Depends on what you mean by 'helped'

Certainly helped the visibility and popularity

Probably hurt the self-defense focus of the Art.


----------



## terryl965 (Aug 8, 2008)

Properlarity yes, Self Defense wise it has hurt Tae Kwon Do. People just see's the hands down and really do not understand the other aspects.


----------



## Laurentkd (Aug 8, 2008)

a little off topic, but you can watch Olympic TKD online at http://www.nbcolympics.com/

hopefully if we get into some medal matches they'll televise those- otherwise it looks like online is our only option.


----------



## ArmorOfGod (Aug 8, 2008)

Laurentkd said:


> a little off topic, but you can watch Olympic TKD online at http://www.nbcolympics.com/
> 
> hopefully if we get into some medal matches they'll televise those- otherwise it looks like online is our only option.


 
Thank you Lauren!
Online is better than nothing.  Last time around, I don't think online was on option.

AoG


----------



## crushing (Aug 8, 2008)

Thanks Lauren.  Here is a more direct link:  http://www.nbcolympics.com/tv_and_online_listings/zone=ET/day=11/sport=TK/online.html

As long as I am on the site, here is the online listings for Judo (which starts tomorrow):  http://www.nbcolympics.com/tv_and_online_listings/zone=ET/day=1/sport=JU/online.html


----------



## Laurentkd (Aug 8, 2008)

ArmorOfGod said:


> Thank you Lauren!
> Online is better than nothing. Last time around, I don't think online was on option.
> 
> AoG


 

I think you are right.  Supposedly if you count the online stuff this olympics will have more coverage than all the previous games combined.



crushing said:


> Thanks Lauren. Here is a more direct link: http://www.nbcolympics.com/tv_and_online_listings/zone=ET/day=11/sport=TK/online.html
> 
> As long as I am on the site, here is the online listings for Judo (which starts tomorrow): http://www.nbcolympics.com/tv_and_online_listings/zone=ET/day=1/sport=JU/online.html


 

Thanks for the Judo link, I didnt' realize it started tomorrow!


----------



## mango.man (Aug 8, 2008)

Here is a nice picture of George Bush meeting the USA TKD team either before or after opening ceremonies.  http://farm4.static.flickr.com/3026/2745110196_8edfef1b5a.jpg?v=0

I had to really focus on the one shaking the president's hand.  At first I would have sworn it was Steven, but on closer exam, I am about 90% sure it is Diana.

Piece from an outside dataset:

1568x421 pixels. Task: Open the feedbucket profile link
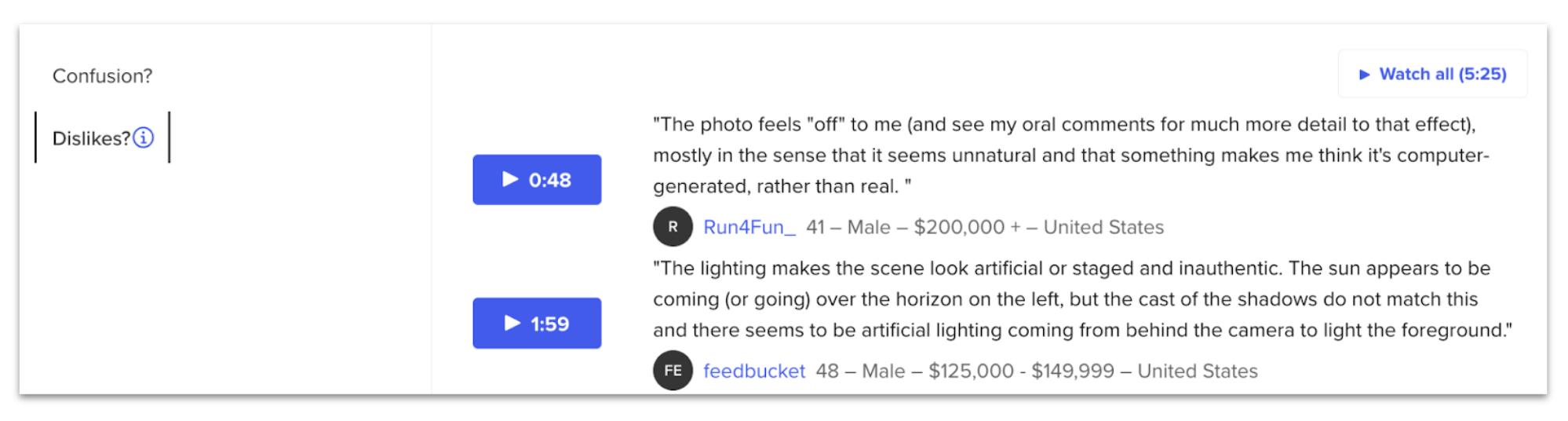tap(753, 371)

I understand that the Chinese will be verifying the sex of some athletes.  http://www.nytimes.com/2008/07/30/sports/olympics/30gender.html?ref=science  She should hope that she is not picked out for that test.

Nice picture of Charlotte though who is the only US TKD Team member I really want to see.


----------



## IcemanSK (Aug 9, 2008)

mango.man said:


> Nice picture of Charlotte though who is the only US TKD Team member I really want to see.


 

*Said very sarcastically* Wait! You mean there's another member of the US team?! And their name ISN'T Lopez?

Ya wouldn't know that watching any coverage of these Olympics. 
Here's to Charlotte:asian:artyon:


----------



## YoungMan (Aug 10, 2008)

It has helped Taekwondo in the sense that it has helped popularize it and helped with the marketing.

It has hurt Taekwondo in the sense that traditional Taekwondo is a very complete martial art, while the Olympic version is very limited in scope. In other words, you see the same techniques over and over again.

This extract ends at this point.